- **CHALLENGE**: Please reproduce the records from their start through the line containing "(x=85, y=309)", requests included, scaling every coordinate in the answers by 0.9 and rounding to whole numbers, with halves going up. Omit the pictures and stop after that line.

[Records from a data source]
▬▬▬

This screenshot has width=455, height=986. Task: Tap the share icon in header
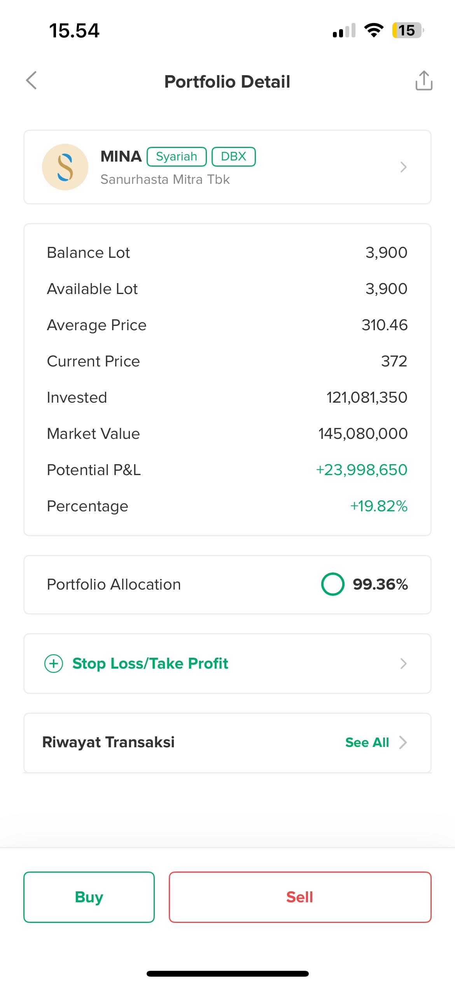pyautogui.click(x=424, y=81)

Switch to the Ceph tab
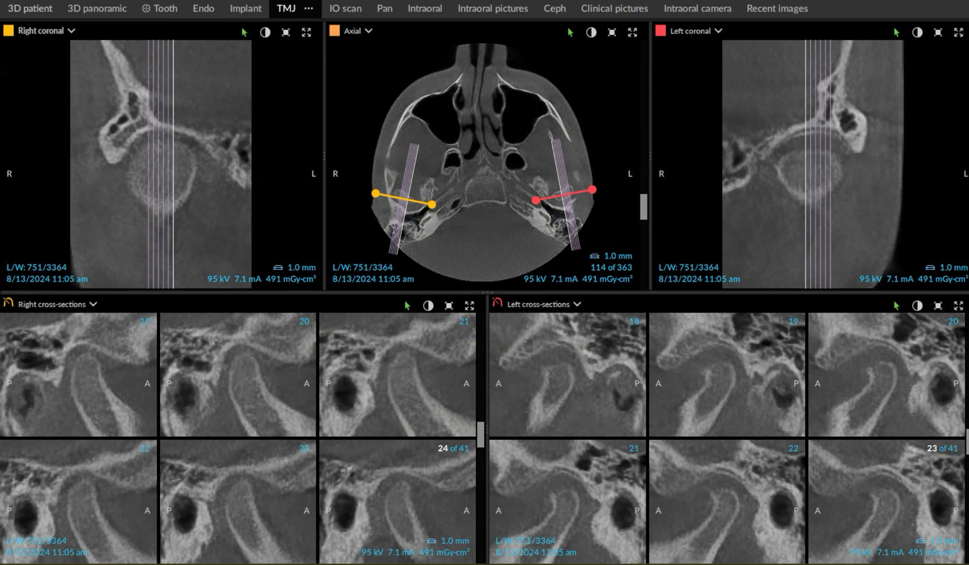click(x=554, y=8)
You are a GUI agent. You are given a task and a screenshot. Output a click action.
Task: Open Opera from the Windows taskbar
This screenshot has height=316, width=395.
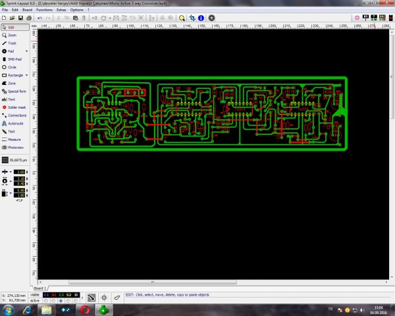(x=85, y=309)
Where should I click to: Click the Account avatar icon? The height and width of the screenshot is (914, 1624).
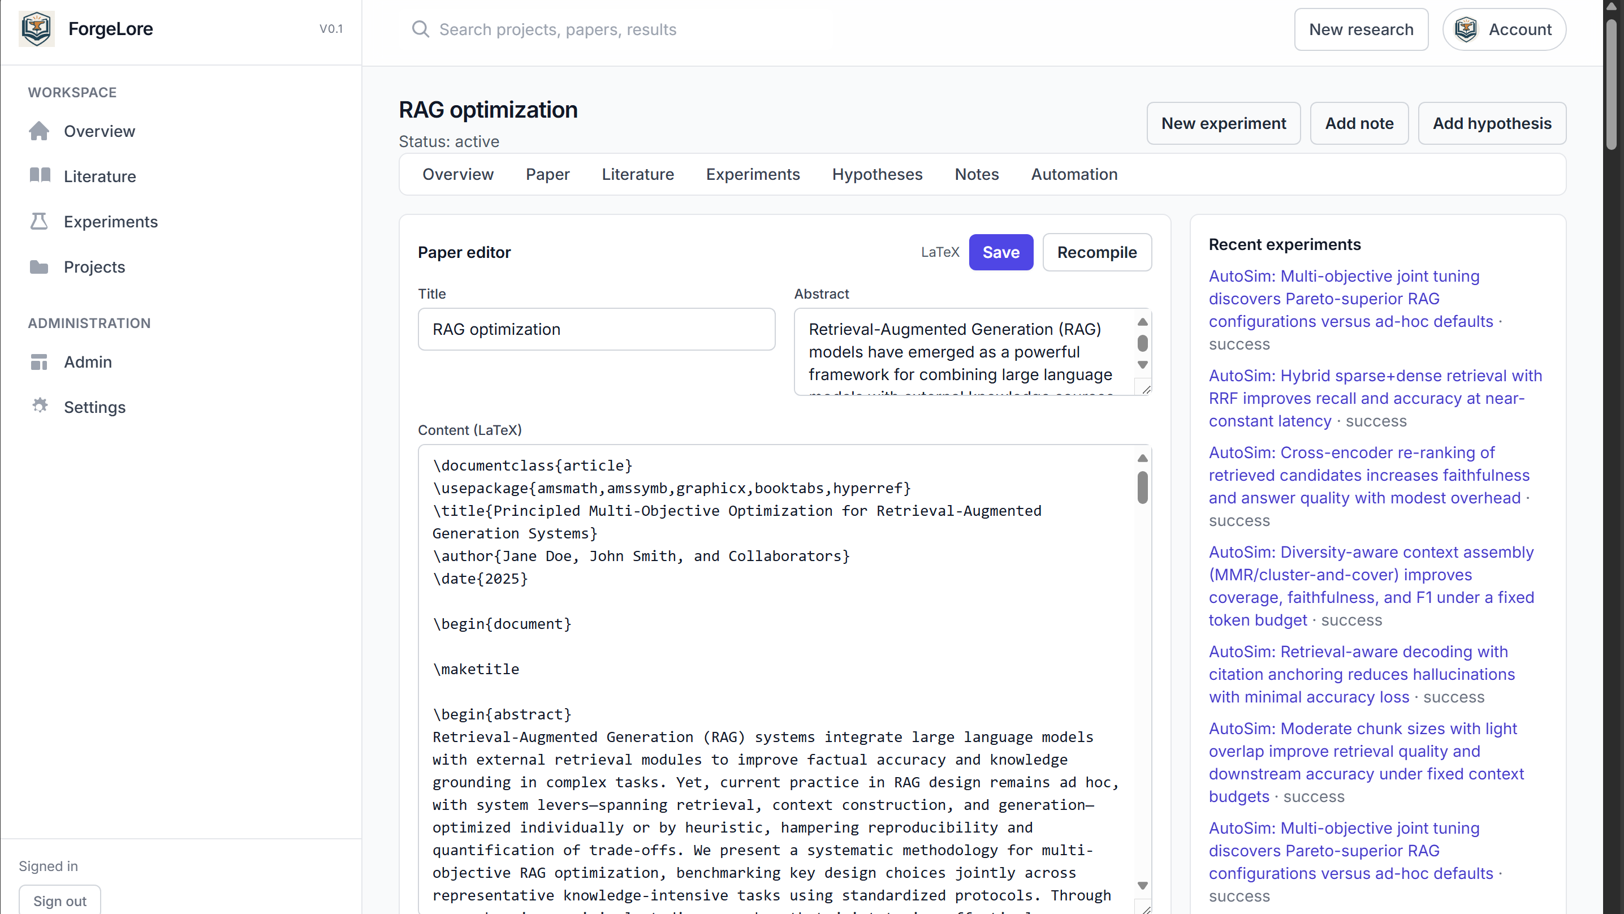point(1466,30)

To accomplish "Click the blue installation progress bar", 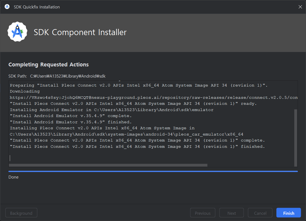I will [x=153, y=171].
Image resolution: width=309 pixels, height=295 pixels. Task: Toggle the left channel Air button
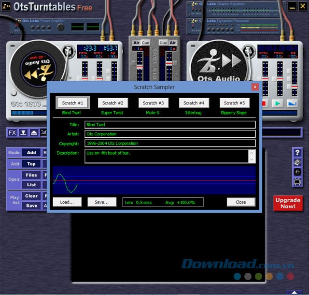point(136,43)
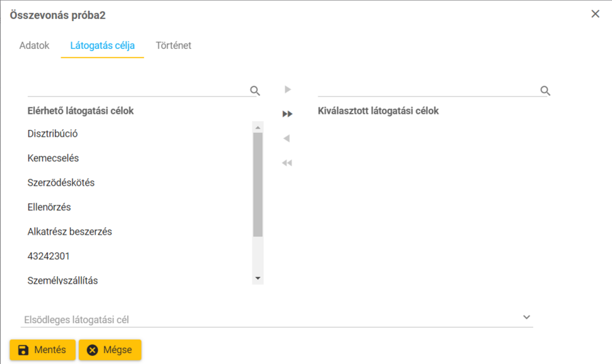Select the Alkatrész beszerzés list item
This screenshot has width=612, height=364.
pos(70,232)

▬▬▬

- **EXERCISE RESPONSE**:
This screenshot has width=455, height=986. Task: Tap the share icon in header
pyautogui.click(x=382, y=73)

Switch to the Ceph tab
click(x=499, y=7)
You are a GUI agent. You are given a task and a screenshot. Output a click action.
Task: Open Opera from the Windows taskbar
This screenshot has height=316, width=395.
(x=77, y=278)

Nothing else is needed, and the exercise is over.